= Kindle single =

Type of e-book

A Kindle single is a type of e-book which is published through Amazon's Kindle Store. It is specifically intended as a format for novella-length nonfiction literature or long-form journalism. The name "single" comes from musical singles which are shorter in length than an extended play record.

The format, first released in January 2011, was welcomed by The New York Times Virginia Heffernan in her final column for the paper, who commented that "I’m thrilled to find these Kindle Singles, which add narrative nonfiction to the forms I can savor out here. Narrative nonfiction in our digital era could exist almost no other way — and indeed, it once seemed headed for obsolescence. I’m extremely happy to see it back." The format has also been praised by literary critic Dwight Garner, who welcomed "what feels almost like a new genre: long enough for genuine complexity, short enough that you don't need journalistic starches and fillers."
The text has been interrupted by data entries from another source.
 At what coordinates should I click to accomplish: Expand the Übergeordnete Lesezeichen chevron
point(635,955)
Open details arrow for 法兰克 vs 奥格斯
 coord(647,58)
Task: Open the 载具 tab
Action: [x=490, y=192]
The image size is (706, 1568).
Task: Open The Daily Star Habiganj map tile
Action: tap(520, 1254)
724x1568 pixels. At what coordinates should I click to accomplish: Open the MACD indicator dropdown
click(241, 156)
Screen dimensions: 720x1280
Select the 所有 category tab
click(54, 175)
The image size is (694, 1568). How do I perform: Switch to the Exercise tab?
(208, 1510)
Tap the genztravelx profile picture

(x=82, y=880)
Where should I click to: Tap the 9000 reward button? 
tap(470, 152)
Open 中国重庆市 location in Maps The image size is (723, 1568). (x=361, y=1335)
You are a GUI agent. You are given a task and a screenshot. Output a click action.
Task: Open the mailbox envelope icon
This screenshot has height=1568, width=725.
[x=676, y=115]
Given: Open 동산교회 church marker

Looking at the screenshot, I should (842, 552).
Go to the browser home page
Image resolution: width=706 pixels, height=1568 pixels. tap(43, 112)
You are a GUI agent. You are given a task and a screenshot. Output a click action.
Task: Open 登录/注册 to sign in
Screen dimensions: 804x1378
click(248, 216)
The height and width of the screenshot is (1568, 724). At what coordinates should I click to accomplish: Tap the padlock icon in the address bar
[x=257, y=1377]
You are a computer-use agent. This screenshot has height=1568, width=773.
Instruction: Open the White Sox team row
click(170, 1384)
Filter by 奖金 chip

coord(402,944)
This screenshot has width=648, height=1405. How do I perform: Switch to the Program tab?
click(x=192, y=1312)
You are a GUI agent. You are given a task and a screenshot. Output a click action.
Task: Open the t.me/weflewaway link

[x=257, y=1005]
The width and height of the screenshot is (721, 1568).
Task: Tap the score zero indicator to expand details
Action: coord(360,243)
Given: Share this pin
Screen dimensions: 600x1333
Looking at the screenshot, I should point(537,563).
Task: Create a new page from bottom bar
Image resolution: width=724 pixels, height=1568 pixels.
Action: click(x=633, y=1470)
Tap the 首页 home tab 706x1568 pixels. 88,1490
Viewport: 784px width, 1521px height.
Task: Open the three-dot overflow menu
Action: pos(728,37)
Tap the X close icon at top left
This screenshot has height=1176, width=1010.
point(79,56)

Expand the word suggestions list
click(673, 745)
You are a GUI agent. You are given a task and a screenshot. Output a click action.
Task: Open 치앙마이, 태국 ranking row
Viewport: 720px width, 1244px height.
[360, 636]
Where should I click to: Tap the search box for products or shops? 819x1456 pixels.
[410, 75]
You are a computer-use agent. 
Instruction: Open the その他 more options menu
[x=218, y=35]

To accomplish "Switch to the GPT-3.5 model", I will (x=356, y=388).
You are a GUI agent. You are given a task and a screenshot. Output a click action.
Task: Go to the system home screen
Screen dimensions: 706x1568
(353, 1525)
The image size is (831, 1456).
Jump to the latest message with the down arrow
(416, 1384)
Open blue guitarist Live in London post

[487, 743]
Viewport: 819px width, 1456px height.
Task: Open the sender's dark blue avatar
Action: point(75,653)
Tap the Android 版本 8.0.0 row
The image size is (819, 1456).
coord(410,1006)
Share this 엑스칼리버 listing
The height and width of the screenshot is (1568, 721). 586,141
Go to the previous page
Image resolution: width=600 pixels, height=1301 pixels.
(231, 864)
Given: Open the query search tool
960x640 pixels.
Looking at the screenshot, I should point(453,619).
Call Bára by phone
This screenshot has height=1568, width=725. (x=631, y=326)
The Atlantic writer Rebecca Rosen commented that authors of Kindle singles have found the platform to be financially beneficial. She made a point of distinguishing Kindle singles, which are "curated and shepherded through an editing process by former Village Voice editor-in-chief and Columbia adjunct David Blum, much like a traditional publishing house" ("successful Singles authors aren't undiscovered gems but professional writers who have published elsewhere before") from Kindle Direct Publishing, which is a platform for unknown authors to quickly publish and sell their works as e-books through Amazon.